## HOW TO COMPLETE THIS TASK
The answer is the exact run of lines in the listing below from the line containing "This screenshot has width=1164, height=723." up to and including the line containing "Click the Twitter", with pictures removed.

+++ PROVIDED RECORDS

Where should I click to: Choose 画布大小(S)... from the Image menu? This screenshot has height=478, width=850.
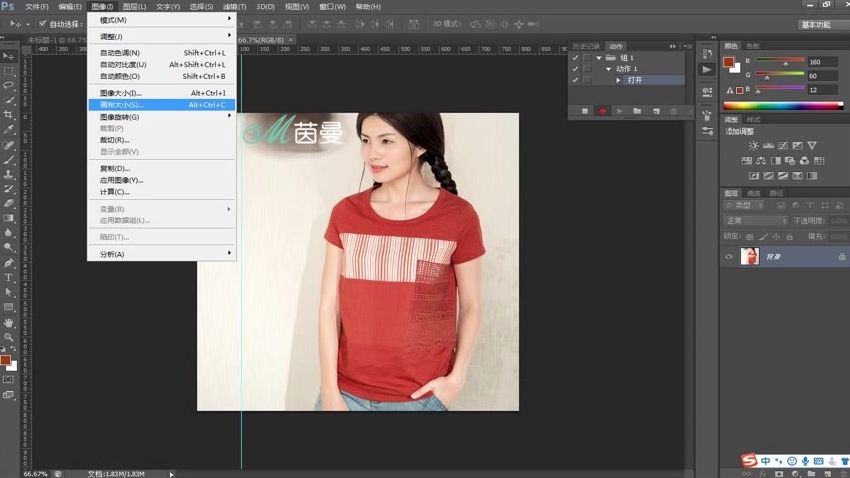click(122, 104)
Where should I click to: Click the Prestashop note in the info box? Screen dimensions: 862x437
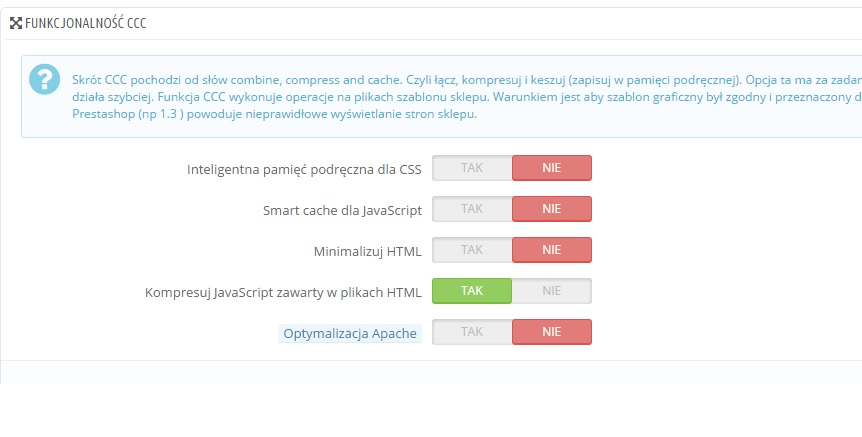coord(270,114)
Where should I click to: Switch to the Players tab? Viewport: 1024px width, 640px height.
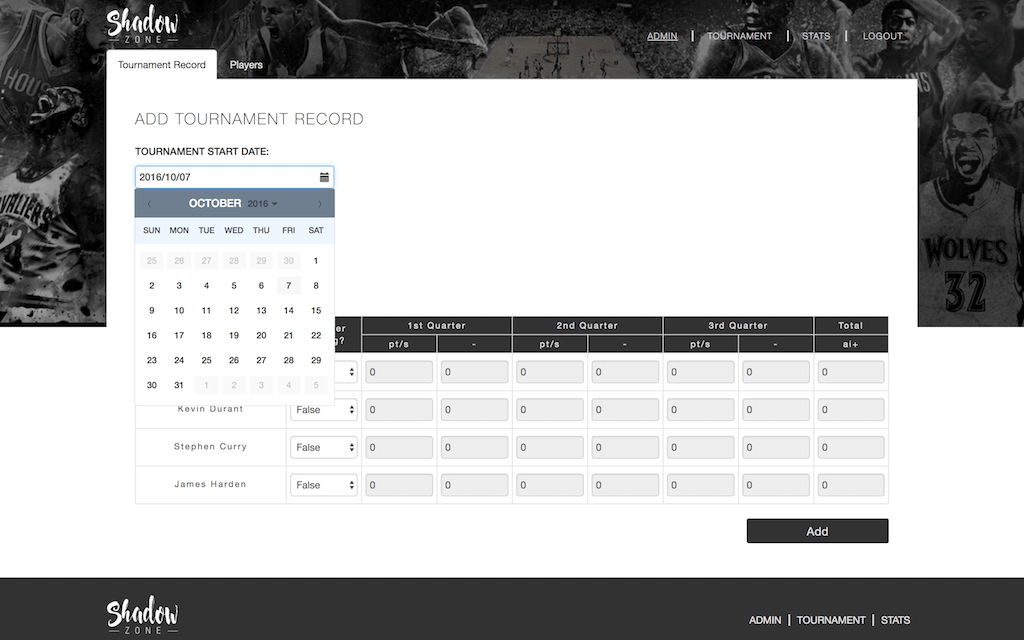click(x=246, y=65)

++++++
+++ PROVIDED RECORDS

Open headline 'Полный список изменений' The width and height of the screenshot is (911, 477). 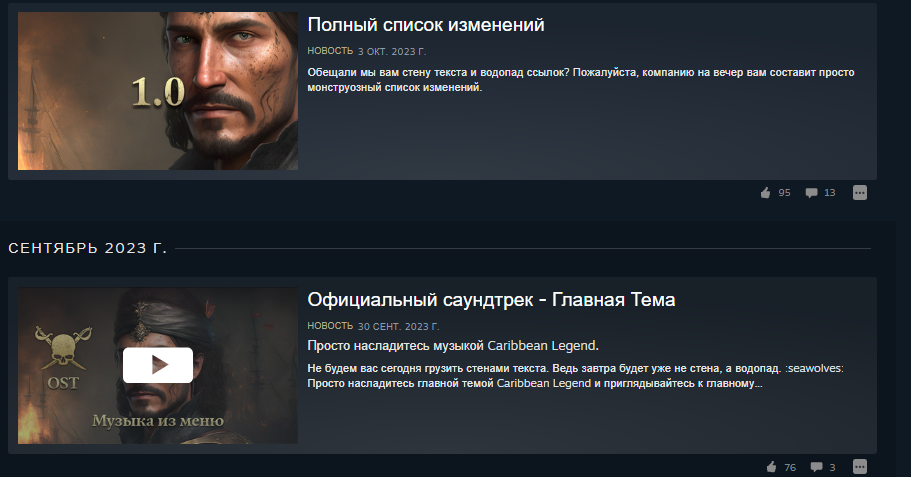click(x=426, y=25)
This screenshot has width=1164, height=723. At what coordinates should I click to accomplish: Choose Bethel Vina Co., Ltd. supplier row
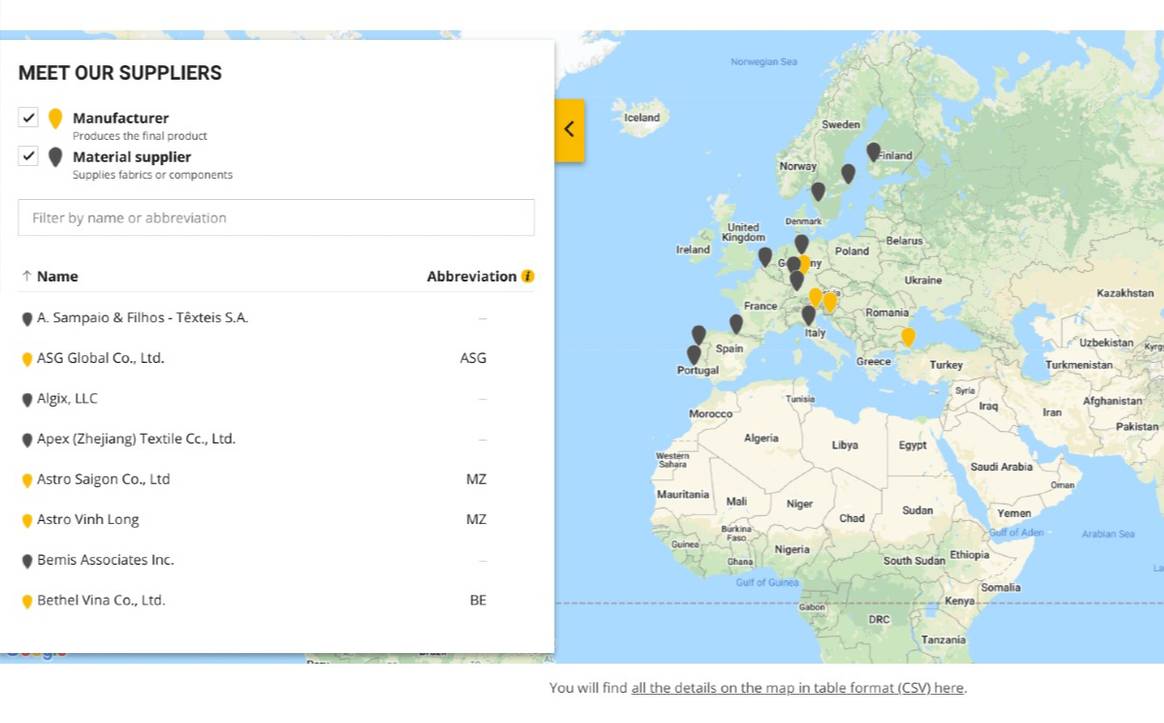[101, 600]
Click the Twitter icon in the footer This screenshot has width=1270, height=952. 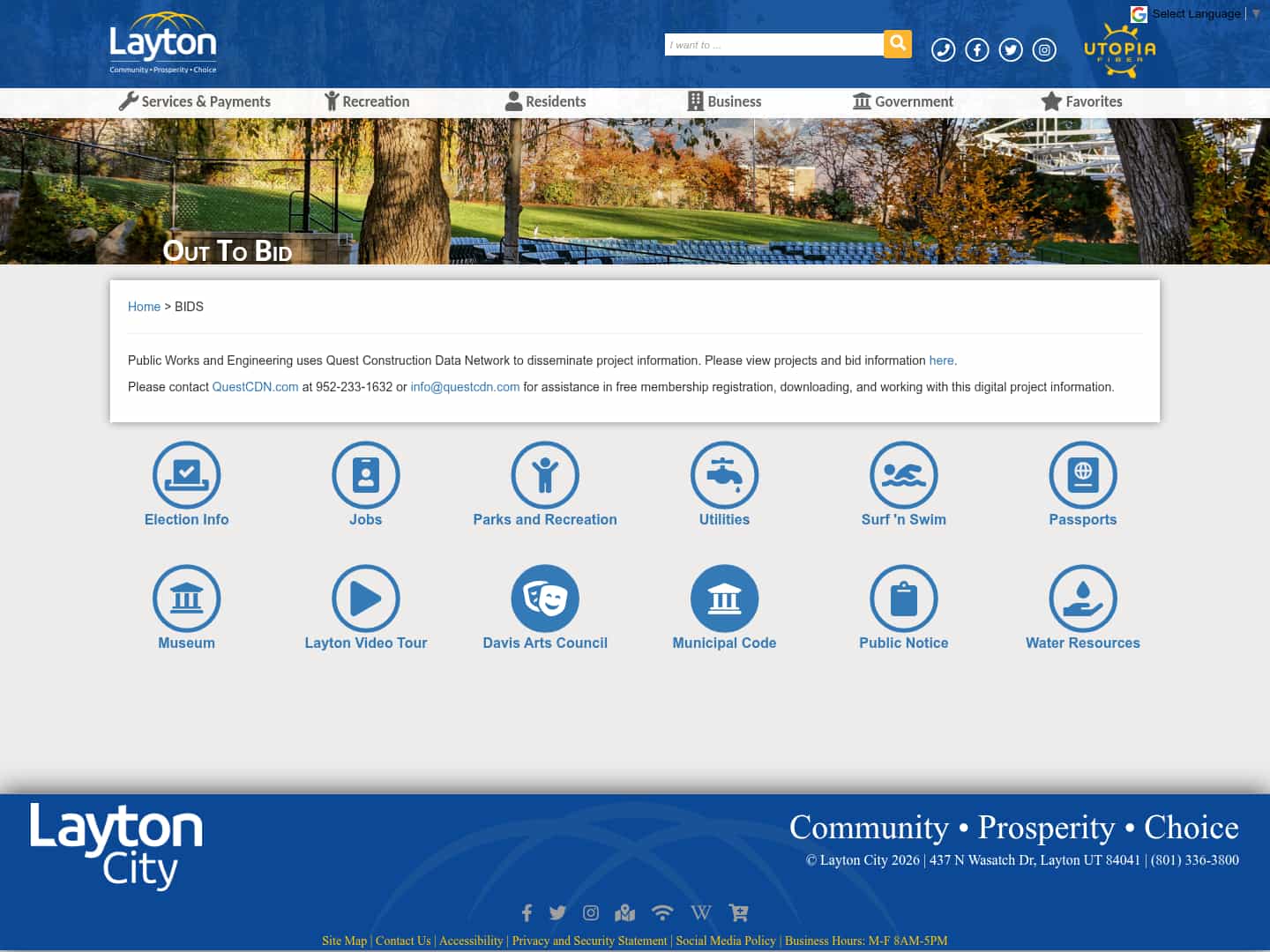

++++++

## EXERCISE ANSWER
This screenshot has width=1164, height=723. At what coordinates should I click to accomplish: Choose Bethel Vina Co., Ltd. supplier row
[101, 600]
Click the Twitter icon in the footer This screenshot has width=1270, height=952. 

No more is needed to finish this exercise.